# Indianapolis Sub will travel 3HR Radius



## DRIFTER92 (Oct 7, 2009)

The snow so far in Indianapolis hasn't been able to meet the threshold to perform my task for the local contractors. I have decided to try and see if i can get any contacts within a 200 Mile (3hr) radius that needs a serious sub contractor with great equipment. I want to stay busy and make money so if you have more work than you can handle please contact me.

2006 1 Ton Chevrolet, 2009 BOSS 9-2 Poly VXT w/smart locks, (No spreader), 1 mil truck/1 mil G.L. I can e-mail all copies of any documents you need. I need work and if you are in a bind i can help you out.

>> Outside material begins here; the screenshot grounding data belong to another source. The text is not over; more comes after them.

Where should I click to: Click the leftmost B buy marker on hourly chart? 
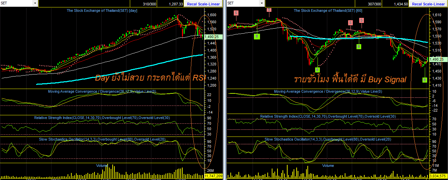[x=257, y=36]
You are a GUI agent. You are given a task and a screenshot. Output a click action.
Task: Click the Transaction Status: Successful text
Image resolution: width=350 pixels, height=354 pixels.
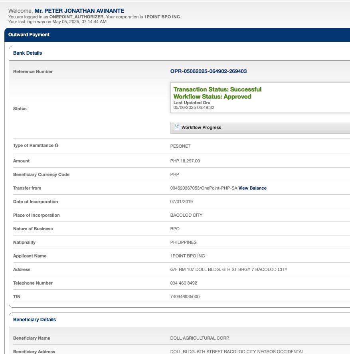(217, 89)
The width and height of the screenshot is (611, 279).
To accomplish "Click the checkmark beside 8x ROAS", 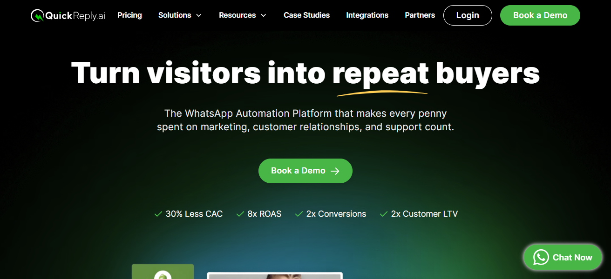I will pyautogui.click(x=240, y=214).
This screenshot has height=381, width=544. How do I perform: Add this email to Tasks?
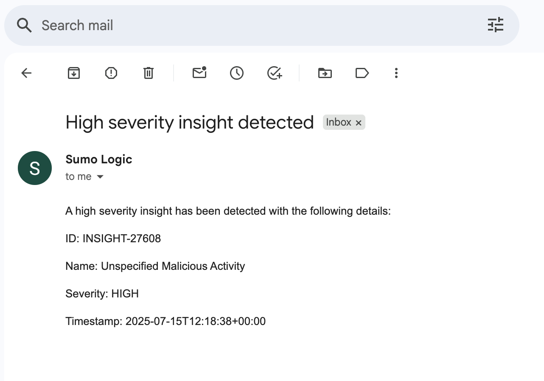(x=274, y=73)
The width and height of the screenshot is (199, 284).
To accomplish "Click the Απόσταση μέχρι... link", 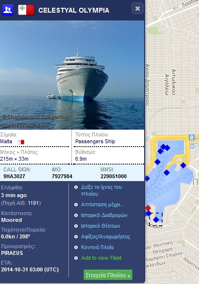I will (x=102, y=204).
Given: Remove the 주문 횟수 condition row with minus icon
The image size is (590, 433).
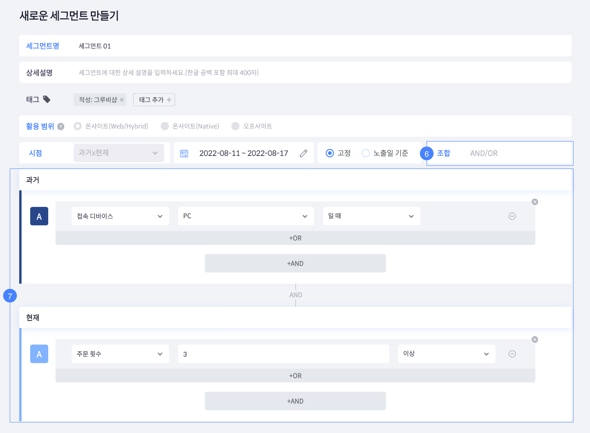Looking at the screenshot, I should (x=512, y=354).
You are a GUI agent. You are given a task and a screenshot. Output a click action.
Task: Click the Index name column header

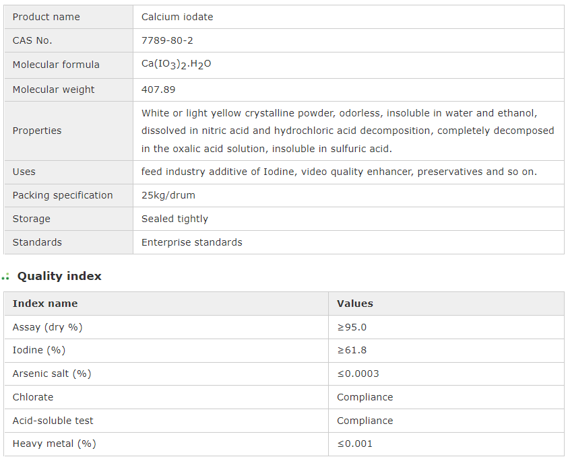(45, 304)
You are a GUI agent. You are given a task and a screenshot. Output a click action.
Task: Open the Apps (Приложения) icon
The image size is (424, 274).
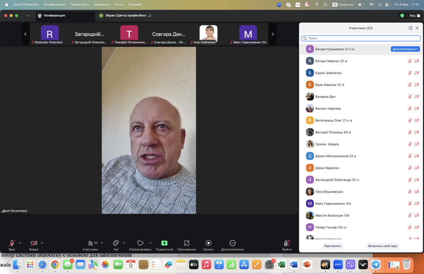click(187, 243)
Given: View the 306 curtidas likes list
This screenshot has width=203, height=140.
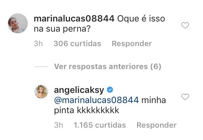Looking at the screenshot, I should click(x=77, y=44).
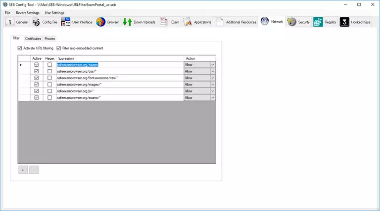
Task: Open Action dropdown for safeexambrowser.org/images/* rule
Action: click(x=213, y=84)
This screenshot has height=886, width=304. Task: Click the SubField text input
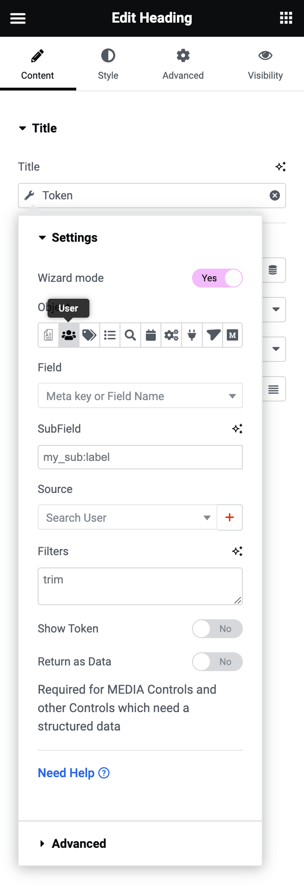tap(140, 457)
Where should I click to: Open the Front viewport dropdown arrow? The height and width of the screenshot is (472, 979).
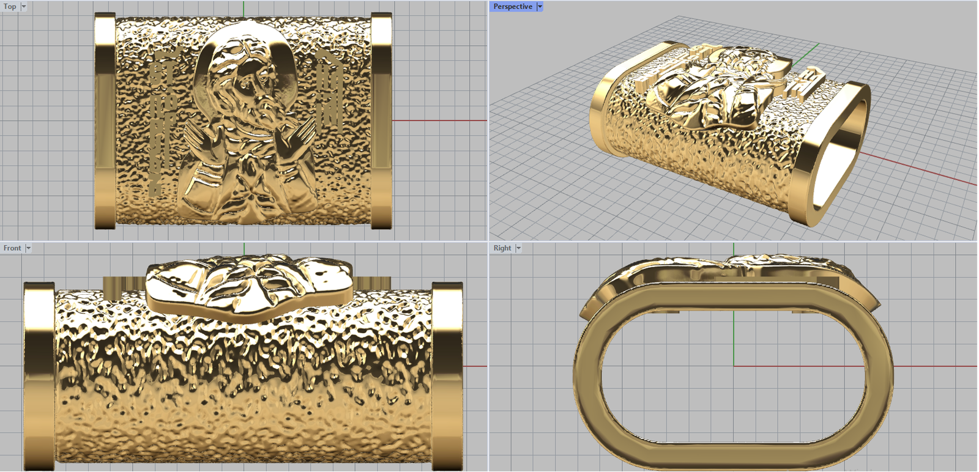(x=28, y=248)
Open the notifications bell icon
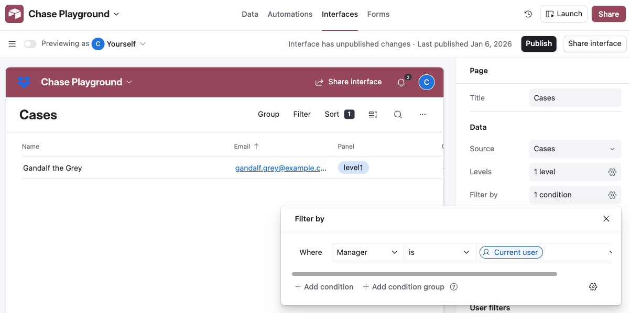Screen dimensions: 630x313 point(401,82)
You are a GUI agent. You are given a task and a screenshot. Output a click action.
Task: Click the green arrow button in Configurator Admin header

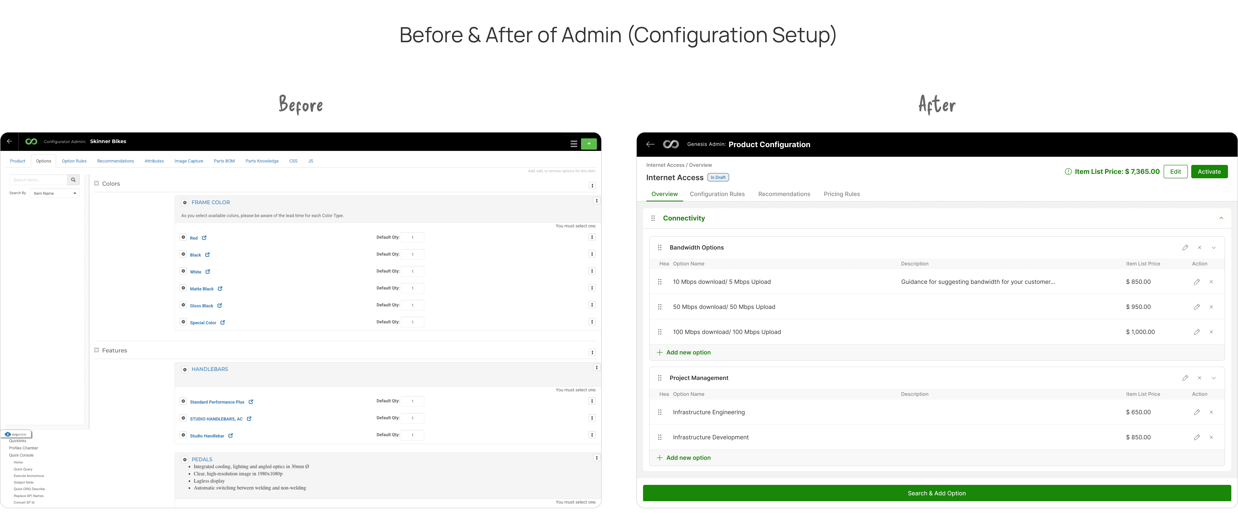point(589,144)
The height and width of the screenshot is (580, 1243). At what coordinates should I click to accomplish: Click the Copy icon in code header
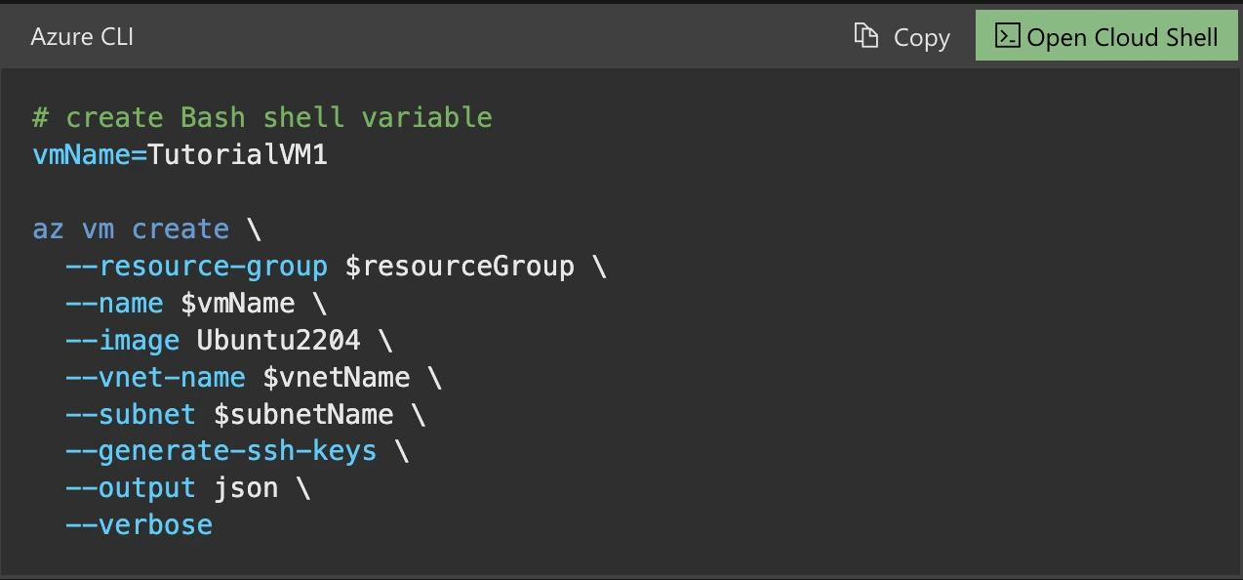tap(865, 36)
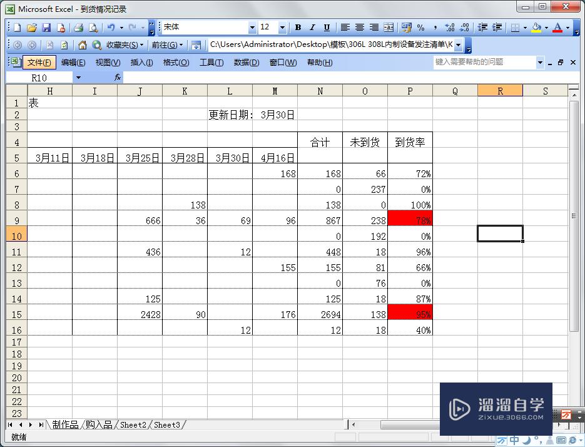Screen dimensions: 585x447
Task: Apply the Percent style icon
Action: (x=421, y=27)
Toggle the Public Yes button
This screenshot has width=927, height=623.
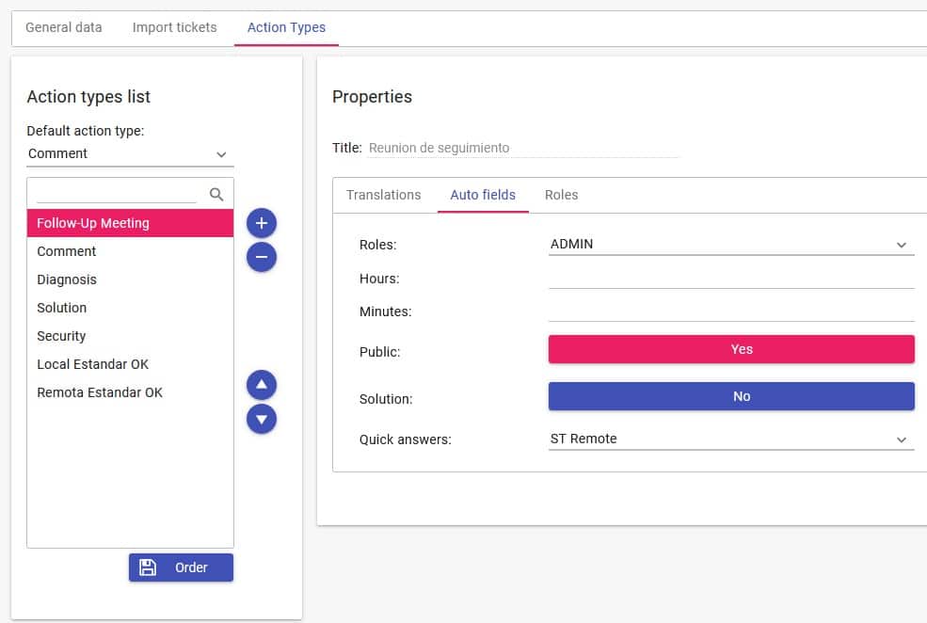pos(731,349)
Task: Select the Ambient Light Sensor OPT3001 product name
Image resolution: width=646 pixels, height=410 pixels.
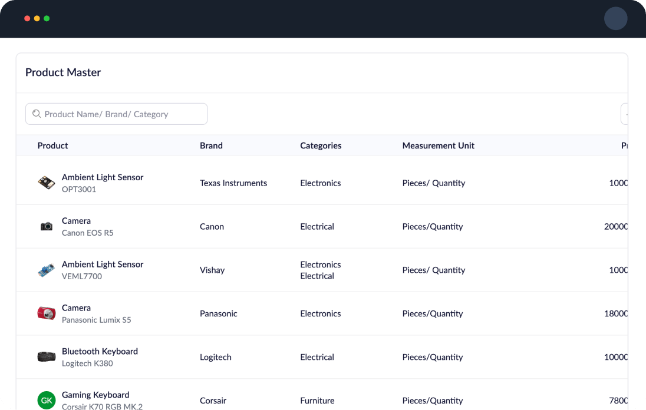Action: tap(103, 177)
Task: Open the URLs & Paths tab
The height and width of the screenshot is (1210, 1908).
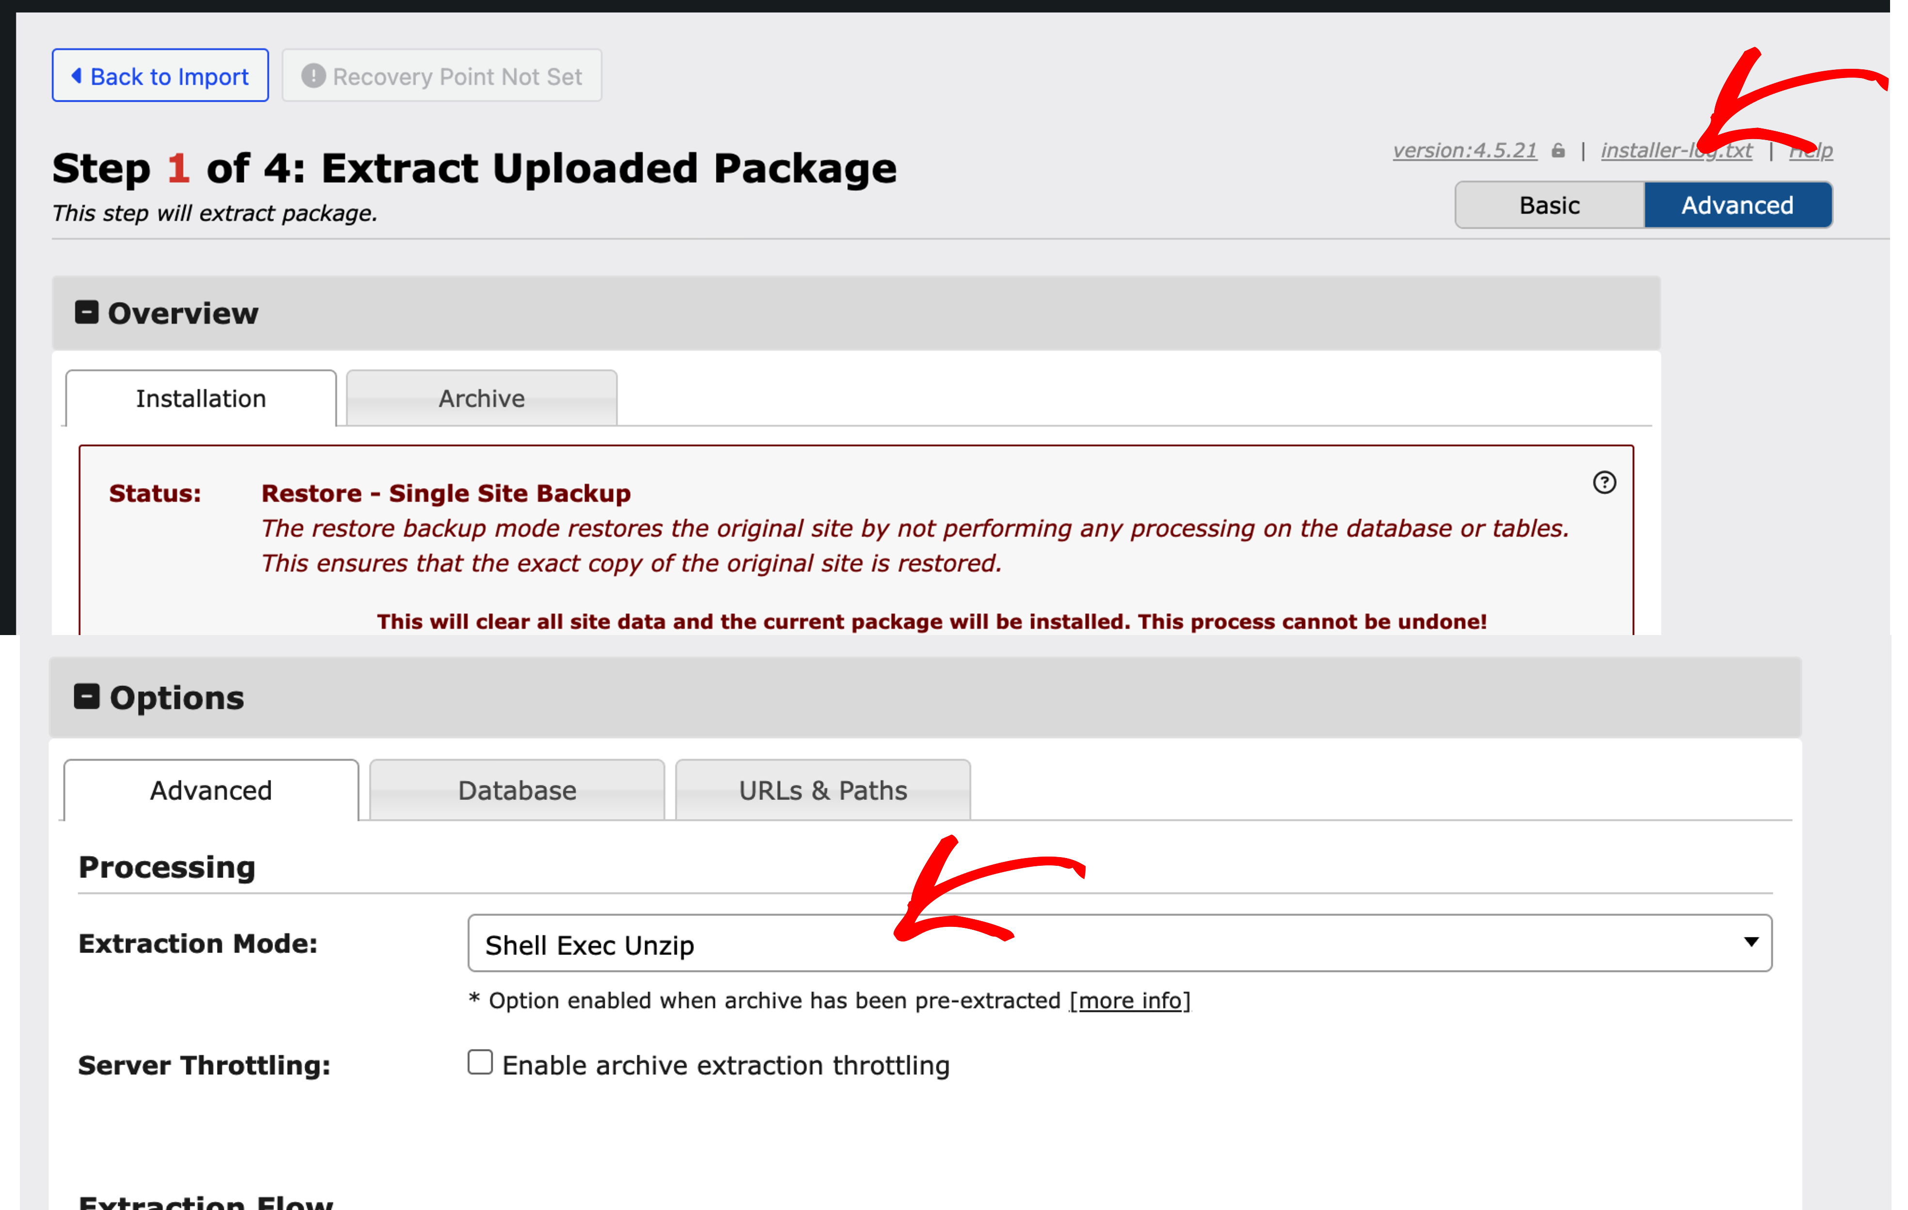Action: pos(823,790)
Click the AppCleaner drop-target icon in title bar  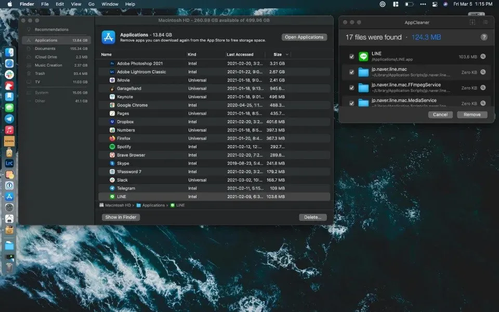coord(472,22)

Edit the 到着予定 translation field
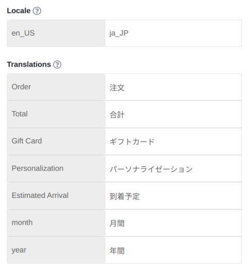[173, 196]
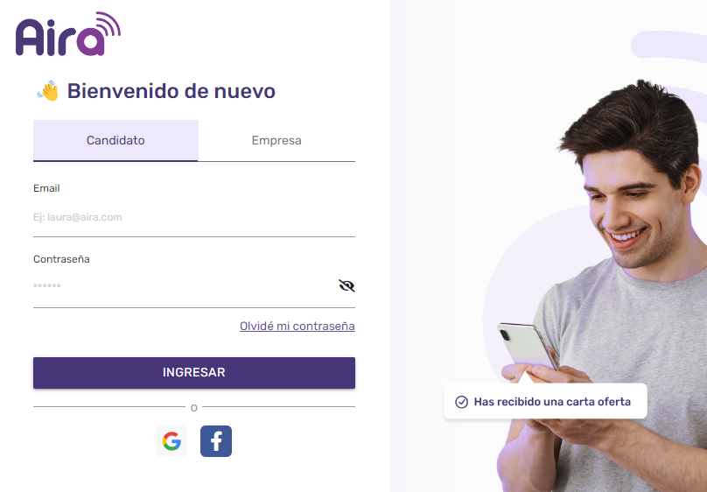This screenshot has height=492, width=707.
Task: Sign in with Facebook icon
Action: pyautogui.click(x=216, y=441)
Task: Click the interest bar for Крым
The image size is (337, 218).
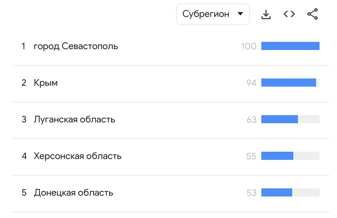Action: point(289,83)
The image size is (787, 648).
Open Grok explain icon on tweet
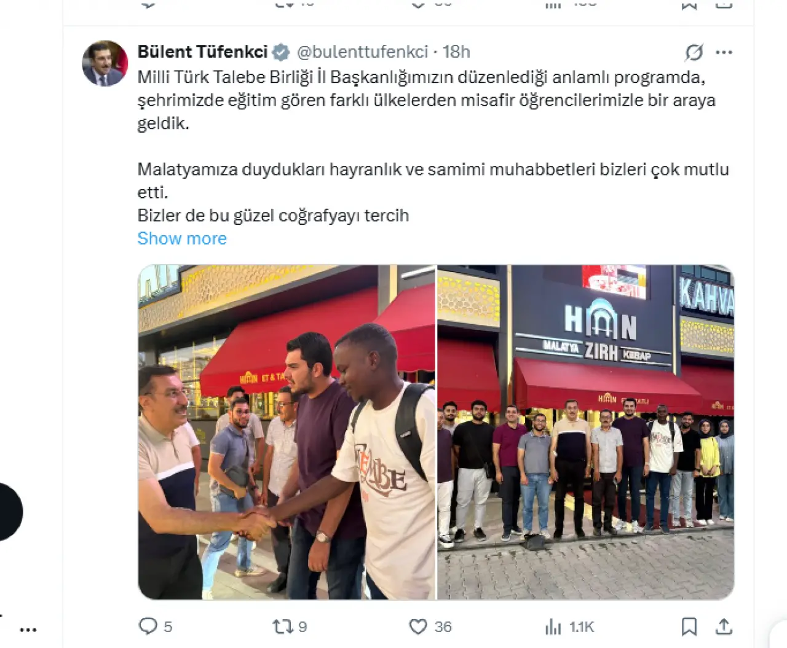(694, 52)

I will need fuel money for travel dependent on range. Obviously i wont be traveling home to get shut-eye i can sleep in the truck so i just need money to get me there. I don't mind traveling and working, but expect to receive an offer to make my efforts worth while. Reliable worker and equipment.

My approximate travel ranges are:
Chicago IL, North
Springfield IL, West
Evansville IN & Louisville KY, South
Columbus OH, East

If you are in need of my services please contact me via 
[email protected] i will return a call asap.

Also if you know of anyone looking who might not read this if you could e-mail me any contact information i would really appreciate it. Thank you very much!


----------



## DRIFTER92 (Oct 7, 2009)

*Bump n/t*

Bumping the thread.

Also now have a liquid anti-deicing setup 10' wide spread. Check out profile album pictures. I've got a trailer i can bring the whole setup on a trailer, just need salt and water or put your liquid in the tank what ever works.

This is more of an emergency type sub situation, if you have enough work to keep me busy for a couple days or more no travel money required. PM with your pay if interested. Thanks.


----------



## FFD133 (Nov 10, 2003)

We are available to travel south for the snow storm KY is supposed to get this weekend too. We can send AT LEAST 2 diesel trucks with BOSS V-plows, possibly more depending on what is needed, 2 salt trucks with 5 ton salters, sidewalk crews and skid steer w/ push box. If you are looking for help this weekend, feel free to email: Joe at [email protected] or Scott at [email protected], or call Joe 317-697-6721 or Scott 317-538-1762 . Thanks.


----------



## DRIFTER92 (Oct 7, 2009)

Count me in as well I'm solo maybe we could all hook up


----------